> CONSIGNES DES TÂCHES:
• A. Selon le texte sur le temps de l'œuvre, qui sont les auteurs du petit livre ?
• B. Citez le passage du texte sur le temps de l'œuvre situé entre « Dans ce petit » et « de la construction. », bornes incluses.

> TEXTE DE LA PAGE:
Le temps de l'œuvre : moments et durées

Publié le par Gérard Monnier

Introduction à G. Monnier (dir.), Le temps de l'œuvre. Approches chronologiques de l'édification des bâtiments,
Publications de la Sorbonne, Paris, 2000, p. 5-11

Dans ce petit livre, les auteurs, qui sont des étudiants en doctorat, en rappelant que la construction des édifices prend du temps, s’interrogent sur cette durée. Temps court : les procédés industriels et la rationalisation de la construction l’exigent. Temps long : lorsque tout le monde prend son temps, pour les études et la mise au point du projet. Et si ce temps perdu était du temps gagné pour la qualté du projet ? Et si la succession de l’édification en tâches séparées, le projet et ses dessins, puis la construction par une entreprise, qui découvre le projet, était une machine à perdre du temps ? Ce que démontre l’affaire étonnante, que raconte l’architecte lui-même, d’une commande hyper-officielle à Strasbourg, qui, en six mois, vient à bout du projet et de la construction.

> DOCUMENTS FOURNIS:
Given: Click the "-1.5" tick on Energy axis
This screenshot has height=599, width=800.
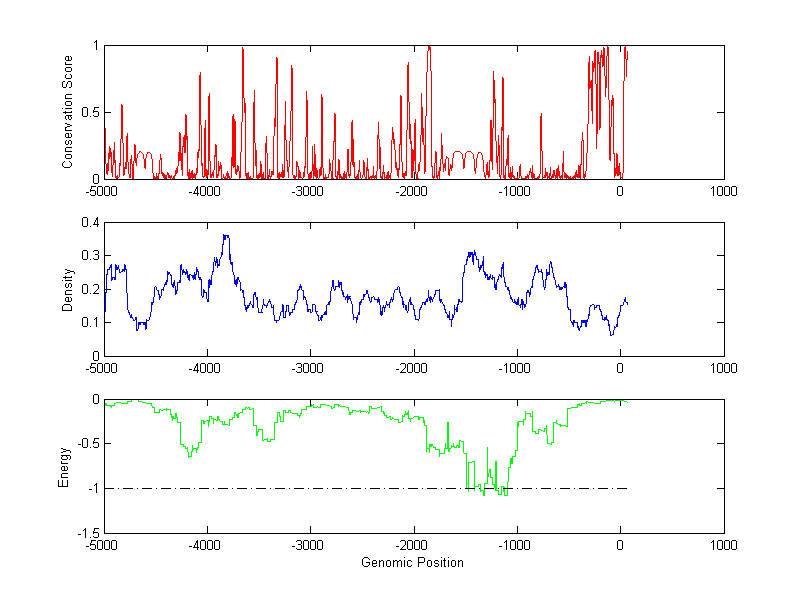Looking at the screenshot, I should coord(88,533).
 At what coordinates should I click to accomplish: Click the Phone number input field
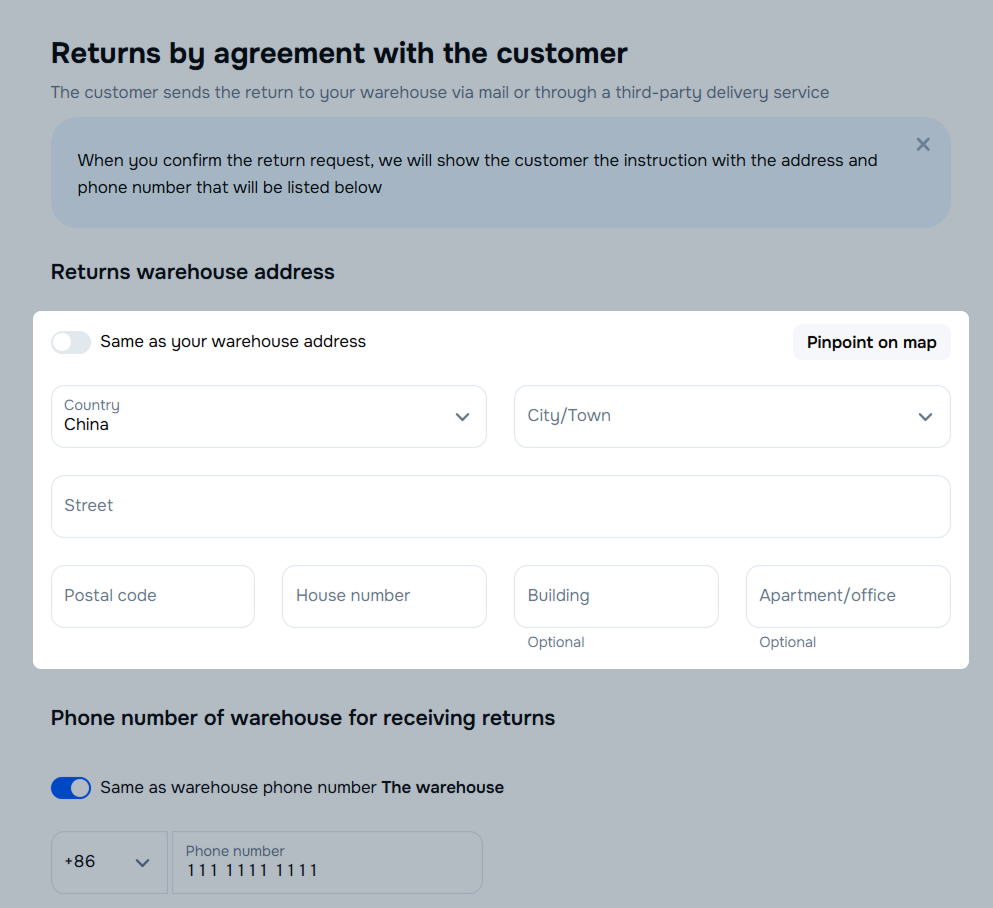coord(327,862)
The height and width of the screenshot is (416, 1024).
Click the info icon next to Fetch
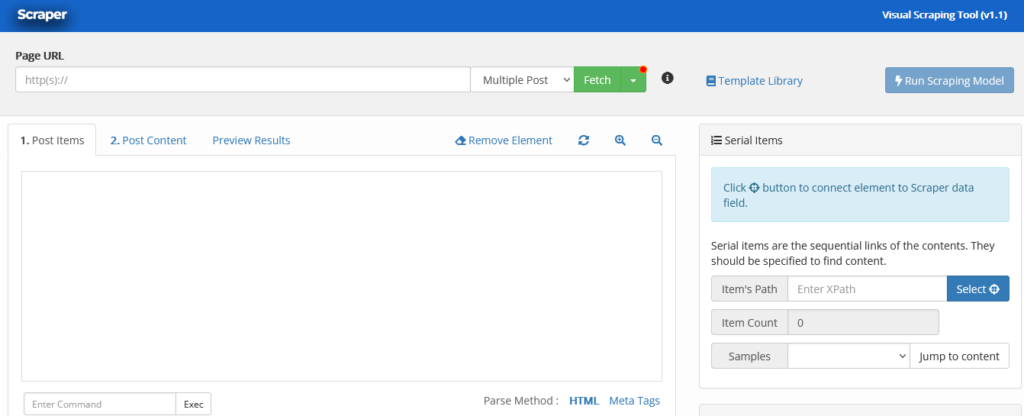click(x=668, y=79)
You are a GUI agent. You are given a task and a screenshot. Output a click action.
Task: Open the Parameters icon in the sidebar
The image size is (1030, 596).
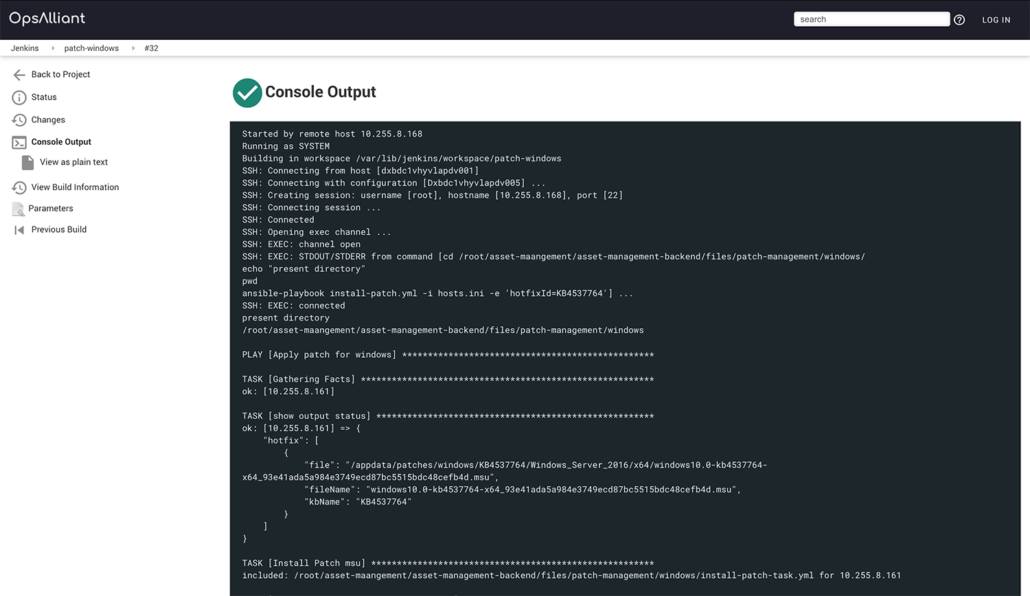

> CORRIGÉ DES ACTIVITÉS:
• A. Ce sont des étudiants en doctorat.

• B.
Dans ce petit livre, les auteurs, qui sont des étudiants en doctorat, en rappelant que la construction des édifices prend du temps, s’interrogent sur cette durée. Temps court : les procédés industriels et la rationalisation de la construction l’exigent. Temps long : lorsque tout le monde prend son temps, pour les études et la mise au point du projet. Et si ce temps perdu était du temps gagné pour la qualté du projet ? Et si la succession de l’édification en tâches séparées, le projet et ses dessins, puis la construction par une entreprise, qui découvre le projet, était une machine à perdre du temps ? Ce que démontre l’affaire étonnante, que raconte l’architecte lui-même, d’une commande hyper-officielle à Strasbourg, qui, en six mois, vient à bout du projet et de la construction.